▶ Exercise materials
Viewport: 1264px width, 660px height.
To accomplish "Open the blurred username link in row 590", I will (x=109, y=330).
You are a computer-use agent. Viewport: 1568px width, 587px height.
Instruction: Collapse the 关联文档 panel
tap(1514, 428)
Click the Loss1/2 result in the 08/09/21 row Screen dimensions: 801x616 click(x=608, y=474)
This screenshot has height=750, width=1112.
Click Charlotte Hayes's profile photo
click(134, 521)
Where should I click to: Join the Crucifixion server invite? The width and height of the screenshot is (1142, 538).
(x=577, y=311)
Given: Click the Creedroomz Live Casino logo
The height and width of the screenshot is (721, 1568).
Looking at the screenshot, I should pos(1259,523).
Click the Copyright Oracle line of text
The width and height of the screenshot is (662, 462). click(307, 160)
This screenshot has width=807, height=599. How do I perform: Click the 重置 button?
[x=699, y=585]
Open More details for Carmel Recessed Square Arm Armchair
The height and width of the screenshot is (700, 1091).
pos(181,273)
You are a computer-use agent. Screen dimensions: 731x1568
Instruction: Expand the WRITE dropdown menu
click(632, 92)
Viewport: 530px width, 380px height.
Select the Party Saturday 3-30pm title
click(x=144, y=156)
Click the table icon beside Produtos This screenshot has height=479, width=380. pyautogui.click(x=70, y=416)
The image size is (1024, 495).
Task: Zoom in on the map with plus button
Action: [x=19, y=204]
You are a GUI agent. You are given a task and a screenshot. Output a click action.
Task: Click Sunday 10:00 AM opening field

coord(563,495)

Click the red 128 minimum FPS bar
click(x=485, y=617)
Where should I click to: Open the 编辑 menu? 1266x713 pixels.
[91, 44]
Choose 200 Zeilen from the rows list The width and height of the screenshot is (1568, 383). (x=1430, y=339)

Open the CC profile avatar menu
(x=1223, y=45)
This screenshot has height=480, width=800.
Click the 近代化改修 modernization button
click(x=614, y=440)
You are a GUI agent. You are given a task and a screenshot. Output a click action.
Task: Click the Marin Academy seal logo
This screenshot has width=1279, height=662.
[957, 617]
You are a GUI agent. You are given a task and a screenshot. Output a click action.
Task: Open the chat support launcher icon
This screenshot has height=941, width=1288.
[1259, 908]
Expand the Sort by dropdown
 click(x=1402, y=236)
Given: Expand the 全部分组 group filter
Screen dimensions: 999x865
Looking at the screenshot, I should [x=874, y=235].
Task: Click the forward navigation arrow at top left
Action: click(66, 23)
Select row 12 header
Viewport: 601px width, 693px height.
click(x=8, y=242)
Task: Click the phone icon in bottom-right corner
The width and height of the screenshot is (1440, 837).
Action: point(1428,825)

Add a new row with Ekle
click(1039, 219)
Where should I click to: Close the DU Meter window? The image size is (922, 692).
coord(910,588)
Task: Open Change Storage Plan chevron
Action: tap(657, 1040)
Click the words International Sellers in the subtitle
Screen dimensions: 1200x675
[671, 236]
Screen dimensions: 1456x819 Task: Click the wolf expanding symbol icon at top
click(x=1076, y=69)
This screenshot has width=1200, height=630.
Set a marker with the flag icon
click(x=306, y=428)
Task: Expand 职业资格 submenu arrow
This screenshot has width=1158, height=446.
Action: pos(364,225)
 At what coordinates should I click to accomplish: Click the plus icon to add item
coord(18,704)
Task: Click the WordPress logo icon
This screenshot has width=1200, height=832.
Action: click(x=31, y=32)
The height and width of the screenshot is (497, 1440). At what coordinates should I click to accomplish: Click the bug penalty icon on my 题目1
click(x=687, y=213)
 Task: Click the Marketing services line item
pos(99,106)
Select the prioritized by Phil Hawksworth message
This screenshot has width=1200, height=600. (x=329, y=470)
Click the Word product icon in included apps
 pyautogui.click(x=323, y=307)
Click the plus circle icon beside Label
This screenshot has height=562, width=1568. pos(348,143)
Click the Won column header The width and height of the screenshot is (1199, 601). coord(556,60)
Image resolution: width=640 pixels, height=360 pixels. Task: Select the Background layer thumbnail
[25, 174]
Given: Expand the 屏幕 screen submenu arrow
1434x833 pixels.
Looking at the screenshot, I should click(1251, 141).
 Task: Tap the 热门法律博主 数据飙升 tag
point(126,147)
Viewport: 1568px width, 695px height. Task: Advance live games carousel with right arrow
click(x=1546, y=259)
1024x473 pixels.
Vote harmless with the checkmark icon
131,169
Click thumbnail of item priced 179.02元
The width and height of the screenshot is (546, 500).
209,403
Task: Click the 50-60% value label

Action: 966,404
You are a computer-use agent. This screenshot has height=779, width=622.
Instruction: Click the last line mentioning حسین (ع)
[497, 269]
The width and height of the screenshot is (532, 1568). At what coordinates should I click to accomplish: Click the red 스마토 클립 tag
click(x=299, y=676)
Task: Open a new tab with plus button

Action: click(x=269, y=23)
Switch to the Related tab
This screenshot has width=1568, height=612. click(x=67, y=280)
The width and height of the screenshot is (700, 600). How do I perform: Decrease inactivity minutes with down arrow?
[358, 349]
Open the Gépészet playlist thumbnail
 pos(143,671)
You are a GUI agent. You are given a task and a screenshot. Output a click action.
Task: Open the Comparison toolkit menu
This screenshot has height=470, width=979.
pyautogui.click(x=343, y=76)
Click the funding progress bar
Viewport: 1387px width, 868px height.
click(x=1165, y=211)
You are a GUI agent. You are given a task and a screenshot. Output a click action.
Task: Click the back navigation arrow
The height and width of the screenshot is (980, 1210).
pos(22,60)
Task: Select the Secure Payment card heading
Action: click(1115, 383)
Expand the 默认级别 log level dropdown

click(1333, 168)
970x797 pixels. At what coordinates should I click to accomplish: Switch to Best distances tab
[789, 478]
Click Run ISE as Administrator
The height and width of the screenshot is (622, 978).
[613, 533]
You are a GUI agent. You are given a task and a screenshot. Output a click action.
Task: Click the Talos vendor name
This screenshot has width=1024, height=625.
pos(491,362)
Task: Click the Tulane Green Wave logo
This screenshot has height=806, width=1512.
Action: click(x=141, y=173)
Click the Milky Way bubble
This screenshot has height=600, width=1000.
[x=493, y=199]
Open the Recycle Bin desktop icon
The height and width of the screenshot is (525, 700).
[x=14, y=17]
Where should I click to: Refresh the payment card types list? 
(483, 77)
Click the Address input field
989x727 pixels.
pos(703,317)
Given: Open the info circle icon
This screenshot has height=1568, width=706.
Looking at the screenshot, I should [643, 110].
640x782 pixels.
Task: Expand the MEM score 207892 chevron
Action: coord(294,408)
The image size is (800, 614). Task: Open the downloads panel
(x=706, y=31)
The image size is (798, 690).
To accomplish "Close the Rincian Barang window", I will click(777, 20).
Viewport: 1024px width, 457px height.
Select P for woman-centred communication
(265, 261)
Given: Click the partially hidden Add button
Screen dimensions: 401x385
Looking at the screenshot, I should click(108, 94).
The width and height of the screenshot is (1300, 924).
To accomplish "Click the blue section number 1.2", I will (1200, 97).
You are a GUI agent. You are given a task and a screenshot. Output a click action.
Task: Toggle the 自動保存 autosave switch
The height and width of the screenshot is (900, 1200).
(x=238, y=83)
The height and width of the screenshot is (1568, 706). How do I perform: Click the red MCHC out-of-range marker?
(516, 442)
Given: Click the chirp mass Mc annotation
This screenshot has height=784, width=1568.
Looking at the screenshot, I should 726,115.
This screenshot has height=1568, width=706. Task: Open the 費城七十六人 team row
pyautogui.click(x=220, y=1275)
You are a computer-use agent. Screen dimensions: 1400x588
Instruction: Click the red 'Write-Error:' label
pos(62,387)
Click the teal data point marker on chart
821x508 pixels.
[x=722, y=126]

▶ Prompt
Find each line in the listing above that contains "submenu", and copy that line.

▶ Answer area
Task: Expand 职业资格 submenu arrow
Given: Expand the 屏幕 screen submenu arrow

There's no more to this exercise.